Welcome to the first Globe Law and Business blog post
14 April 2014
We are very excited to be launching our new blog with the first post hot on the heels of the London Book Fair (LBF). Future posts will follow in each of our key subject areas, contributed by our authors and guest bloggers.
The idea behind the blog is to interact with you, our customers, authors and partners, and to create a forum for exchange and debate. We hope to provide something a little different from our standard fare with posts on topical subjects, coordinated by our blog editors for each key subject area, with the occasional post from us, as publishers, to give you a flavour of what is happening behind the scenes. Please do also let us know if there is anything in particular you would like to see covered or if you have ideas for new posts.

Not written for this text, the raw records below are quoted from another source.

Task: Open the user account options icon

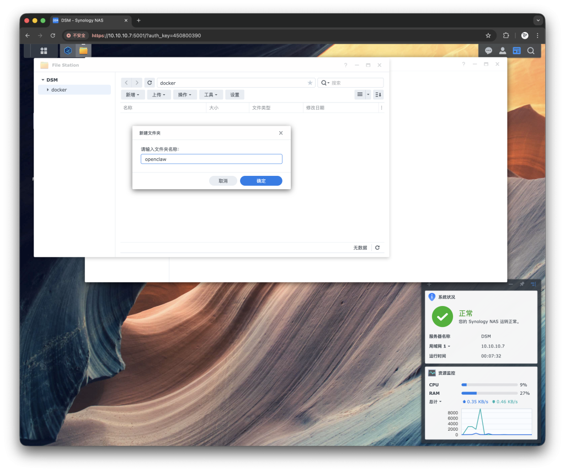Action: point(503,51)
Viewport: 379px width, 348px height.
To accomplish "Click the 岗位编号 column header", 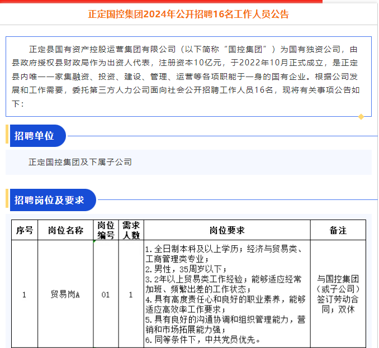I will coord(106,230).
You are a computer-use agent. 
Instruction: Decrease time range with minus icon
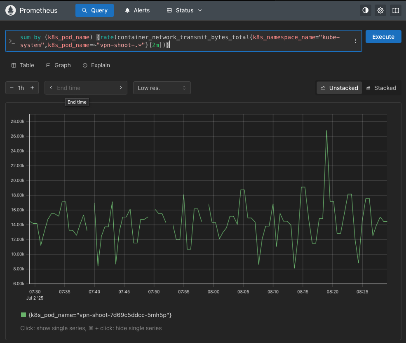tap(12, 88)
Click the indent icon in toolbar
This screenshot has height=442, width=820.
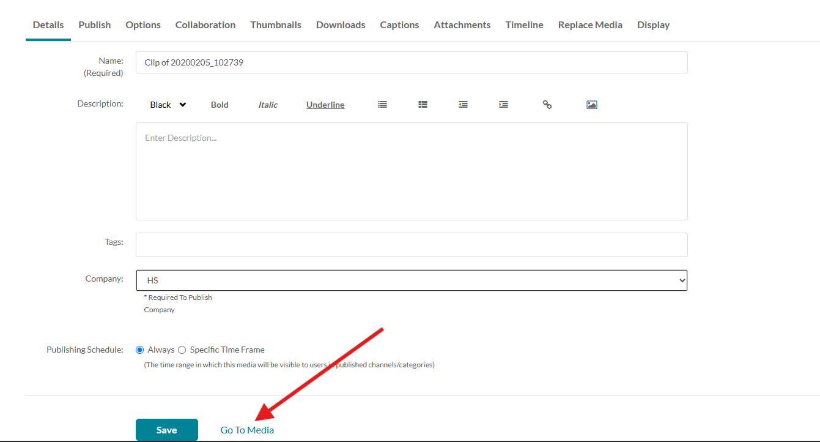click(x=503, y=105)
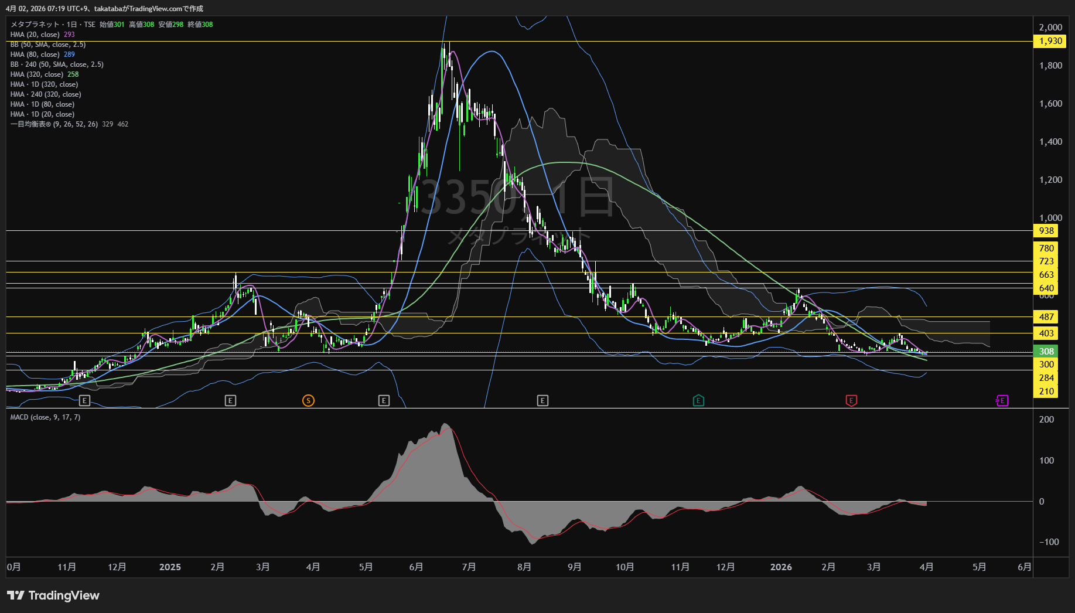
Task: Select the MACD (close, 9, 17, 7) legend
Action: 45,417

This was the second year that we have exhibited at LBF with the marvellous Independent Publishers Guild (IPG). What a joy to turn up at the stand to find our books and materials laid out (as opposed to rooting around basements for boxes). And so the fair began with a nicely busy schedule of meetings with our bookseller partners and agents and potential new contacts from around the world. The mood pre-fair was quite positive with The Bookseller reporting a slowdown in the erosion of print sales – we were curious to see whether this would be borne out by our contacts during the fair. In the event, our partners reflected a mixed mood, with some UK contacts still reporting tough times and others – for example, from China – more upbeat.
In between meetings, we attended a fascinating seminar on the future of small and academic publishers featuring a panel with Timothy Wright from Edinburgh University Press, Anthony Cond from Liverpool University Press and Oliver Gadsby from the newly formed Rowman and Littlefield International. Standing room only, the panel offered many interesting insights, with Wright kicking off with the positive view that the future is bright for smaller academic publishers. Gadsby highlighted the importance of commissioning editors, deciding on your niches and building a distinctive presence when setting up a new firm/imprint. The panel predicted the monograph will endure with print sales still dominant, although the importance of technical skills and metadata should not be underestimated. Cond also highlighted a point we would support at Globe Law and Business: how smaller publishers can offer a boutique service to authors and a continuity of staff that is often absent from the bigger players.
By the third day of the fair, our schedule had eased, freeing up time for visitors to drop by the stand and for us to catch up with IPG friends (and to collect a healthy stock of free canvass bags!). A pleasure as always to attend, we are looking forward to following up on ideas discussed and to keeping in touch with friends old and new.